KOMPAS/HERU SRI KUMORO
Aneka makanan, seperti ketupat, opor ayam, sayur labu, dan sambal goreng hati menjadi menu yang dihidangkan saat Lebaran di sebuah keluarga di Lengkong Gudang Timur, Serpong, Tangerang Selatan, Minggu (24/5/2020).
Ari menyampaikan, GERD perlu diatasi sejak dini untuk mencegah terjadinya komplikasi. Selain rasa panas pada dada, umumnya GERD menimbulkan gejala seperti mulut yang terasa pahit dan merasa seperti ada sesuatu yang berbalik arah ke kerongkongan.
Jika tidak segera ditangani, kondisi tersebut bisa menyebabkan iritasi dan peradangan pada dinding dalam kerongkongan. Komplikasi yang lebih buruk bisa terjadi seperti luka kronis pada kerongkongan, penyempitan pada kerongkongan bagian bawah, hingga kanker esofagus.
Mengantuk
Secara terpisah, Staf Divisi Metabolik Endokrin Departemen Ilmu Penyakit Dalam FKUI/RSCM Em Yunir menuturkan, rasa kantuk yang muncul setelah makan, terutama makan kenyang, sebenarnya normal. Sebelum makan, energi seseorang biasanya sudah habis.
KOMPAS/WAWAN H PRABOWO
Para pekerja pembangunan proyek MRT memanfaatkan keteduhan pohon di Jalan Jenderal Sudirman, Senayan, Jakarta, untuk melepas lelah, Kamis (15/3/2018).

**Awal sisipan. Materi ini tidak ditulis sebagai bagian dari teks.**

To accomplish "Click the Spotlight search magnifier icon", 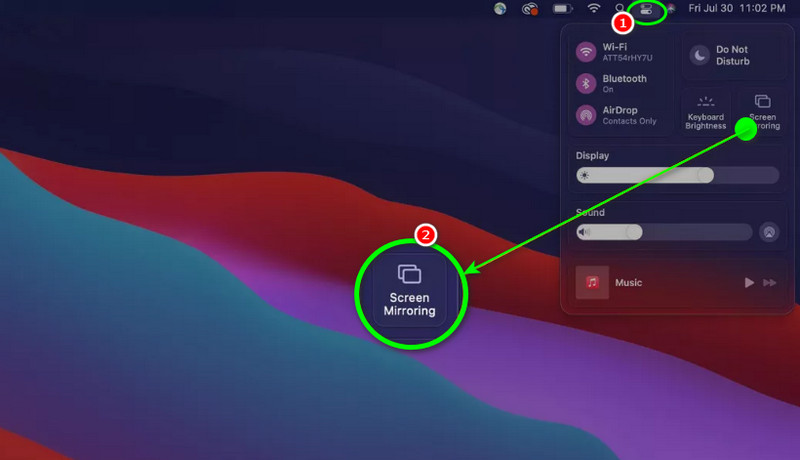I will point(620,9).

Sementara saat sedang makan, makanan harus dicerna di lambung. Distribusi aliran darah pun akan lebih banyak menuju ke tubuh bagian bawah dan porsi aliran ke otak menjadi berkurang. Hal ini menyebabkan aliran oksigen pun berkurang ke otak. ”Itu sebabnya kita menjadi mudah mengantuk setelah makan kenyang,” katanya.